Building places for ordinary people to read and share books has been a passion project of knowledge-seekers since before Roman times.
July 8, 2021
“The libraries are closing forever, like tombs,” wrote the historian Ammianus Marcellinus in 378 A.D. The Goths had just defeated the Roman army in the Battle of Adrianople, marking what is generally thought to be the beginning of the end of Rome.
His words echoed in my head during the pandemic, when U.S. public libraries closed their doors one by one. By doing so they did more than just close off community spaces and free access to books: They dimmed one of the great lamps of civilization.
Kings and potentates had long held private libraries, but the first open-access version came about under the Ptolemies, the Macedonian rulers of Egypt from 305 to 30 B.C. The idea was the brainchild of Ptolemy I Soter, who inherited Egypt after the death of Alexander the Great, and the Athenian governor Demetrius Phalereus, who fled there following his ouster in 307 B.C. United by a shared passion for knowledge, they set out to build a place large enough to store a copy of every book in the world. The famed Library of Alexandria was the result.
Popular myth holds that the library was accidentally destroyed when Julius Caesar’s army set fire to a nearby fleet of Egyptian boats in 48 B.C. In fact the library eroded through institutional neglect over many years. Caesar was himself responsible for introducing the notion of public libraries to Rome. These repositories became so integral to the Roman way of life that even the public baths had libraries.
Private libraries endured the Dark Ages better than public ones. The Al-Qarawiyyin Library and University in Fez, Morocco, founded in 859 by the great heiress and scholar Fatima al-Fihri, survives to this day. But the celebrated Abbasid library, Bayt al-Hikmah (House of Wisdom), in Baghdad, which served the entire Muslim world, did not. In 1258 the Mongols sacked the city, slaughtering its inhabitants and dumping hundreds of thousands of the library’s books into the Tigris River. The mass of ink reportedly turned the water black.
By the end of the 18th century, libraries could be found all over Europe and the Americas. But most weren’t places where the public could browse or borrow for free. Even Benjamin Franklin’s Library Company of Philadelphia, founded in 1731, required its members to subscribe.
The citizens of Peterborough, New Hampshire, started the first free public library in the U.S. in 1833, voting to tax themselves to pay for it, on the grounds that knowledge was a civic good. Many philanthropists, including George Peabody and John Jacob Astor, took up the cause of building free libraries.

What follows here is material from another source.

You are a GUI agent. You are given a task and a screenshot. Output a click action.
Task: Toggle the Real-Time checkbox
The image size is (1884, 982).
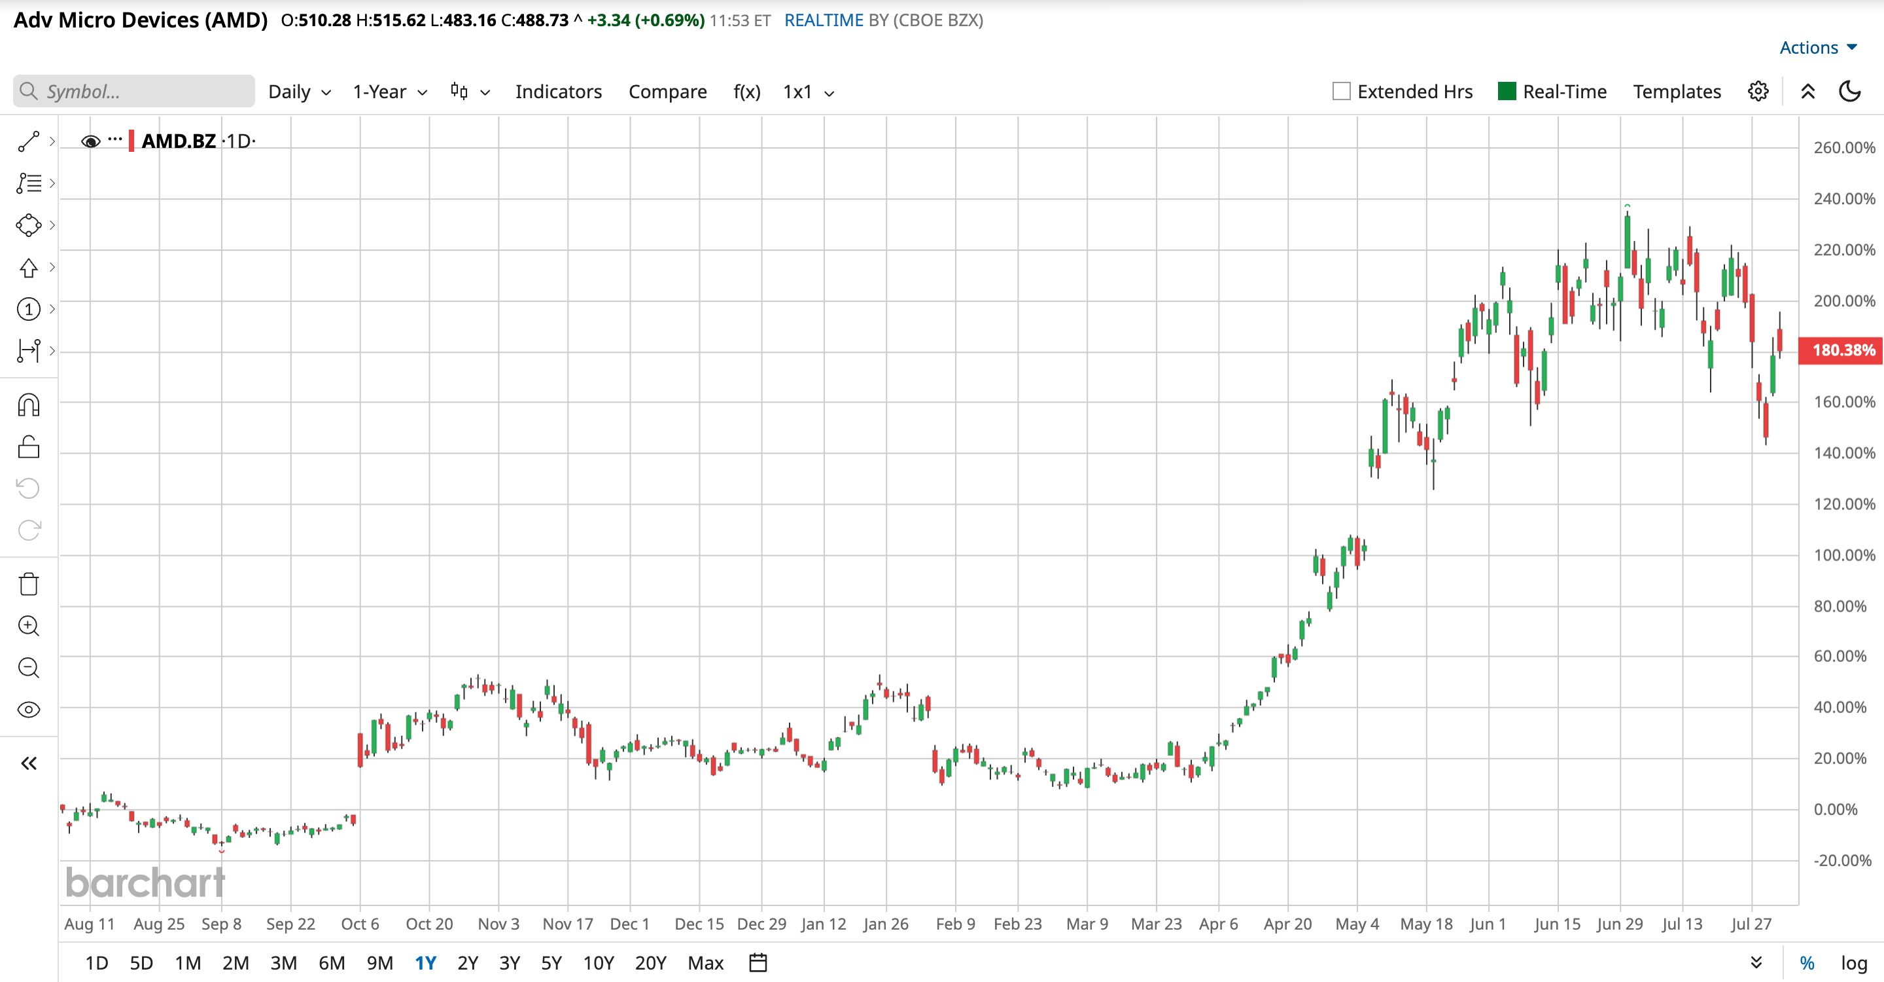coord(1507,91)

But the greatest advocate of all was the steel magnate Andrew Carnegie. Determined to help others achieve an education through free libraries—just as he had done as a boy —Carnegie financed the construction of some 2,509 of them, with 1,679 spread across the U.S. He built the first in his hometown of Dumferline, Scotland in 1883. Carved over the entrance were the words “Let There Be Light.” It’s a motto to keep in mind as U.S. public libraries start to reopen.